- [Entries provided]
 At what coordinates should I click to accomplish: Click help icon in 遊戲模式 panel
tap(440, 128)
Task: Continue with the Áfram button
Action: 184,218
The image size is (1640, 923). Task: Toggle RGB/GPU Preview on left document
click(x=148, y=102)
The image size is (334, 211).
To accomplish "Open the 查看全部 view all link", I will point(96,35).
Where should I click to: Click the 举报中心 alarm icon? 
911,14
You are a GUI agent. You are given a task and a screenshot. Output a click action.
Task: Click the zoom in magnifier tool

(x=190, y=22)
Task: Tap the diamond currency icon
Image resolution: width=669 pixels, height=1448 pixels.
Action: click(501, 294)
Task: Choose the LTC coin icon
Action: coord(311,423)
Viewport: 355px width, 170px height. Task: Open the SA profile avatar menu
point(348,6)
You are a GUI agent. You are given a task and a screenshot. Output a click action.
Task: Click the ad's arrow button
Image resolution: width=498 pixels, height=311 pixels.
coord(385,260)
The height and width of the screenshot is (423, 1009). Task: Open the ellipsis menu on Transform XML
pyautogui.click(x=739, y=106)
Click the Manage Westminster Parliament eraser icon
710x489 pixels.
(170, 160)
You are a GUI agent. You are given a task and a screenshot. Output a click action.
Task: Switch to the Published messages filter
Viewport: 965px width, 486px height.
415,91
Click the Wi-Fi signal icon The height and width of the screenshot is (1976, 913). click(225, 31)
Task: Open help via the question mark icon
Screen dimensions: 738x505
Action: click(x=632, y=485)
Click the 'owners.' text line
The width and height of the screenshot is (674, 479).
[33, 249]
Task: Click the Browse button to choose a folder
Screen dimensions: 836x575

- [Exercise objective] Transcribe all of the records above without altering anything.

- [Result for this exercise]
 At what coordinates should I click to accomplish: Click help icon in 遊戲模式 panel
tap(440, 128)
Task: Continue with the Áfram button
Action: 184,218
The image size is (1640, 923). Task: Toggle RGB/GPU Preview on left document
click(x=148, y=102)
The image size is (334, 211).
To accomplish "Open the 查看全部 view all link", I will point(96,35).
Where should I click to: Click the 举报中心 alarm icon? 
911,14
You are a GUI agent. You are given a task and a screenshot. Output a click action.
Task: Click the zoom in magnifier tool

(x=190, y=22)
Task: Tap the diamond currency icon
Image resolution: width=669 pixels, height=1448 pixels.
Action: click(501, 294)
Task: Choose the LTC coin icon
Action: coord(311,423)
Viewport: 355px width, 170px height. Task: Open the SA profile avatar menu
point(348,6)
You are a GUI agent. You are given a task and a screenshot. Output a click action.
Task: Click the ad's arrow button
Image resolution: width=498 pixels, height=311 pixels.
coord(385,260)
The height and width of the screenshot is (423, 1009). Task: Open the ellipsis menu on Transform XML
pyautogui.click(x=739, y=106)
Click the Manage Westminster Parliament eraser icon
710x489 pixels.
(170, 160)
You are a GUI agent. You are given a task and a screenshot. Output a click action.
Task: Switch to the Published messages filter
Viewport: 965px width, 486px height.
415,91
Click the Wi-Fi signal icon The height and width of the screenshot is (1976, 913). click(225, 31)
Task: Open help via the question mark icon
Screen dimensions: 738x505
Action: click(x=632, y=485)
Click the 'owners.' text line
The width and height of the screenshot is (674, 479).
[33, 249]
Task: Click the Browse button to choose a folder
Screen dimensions: 836x575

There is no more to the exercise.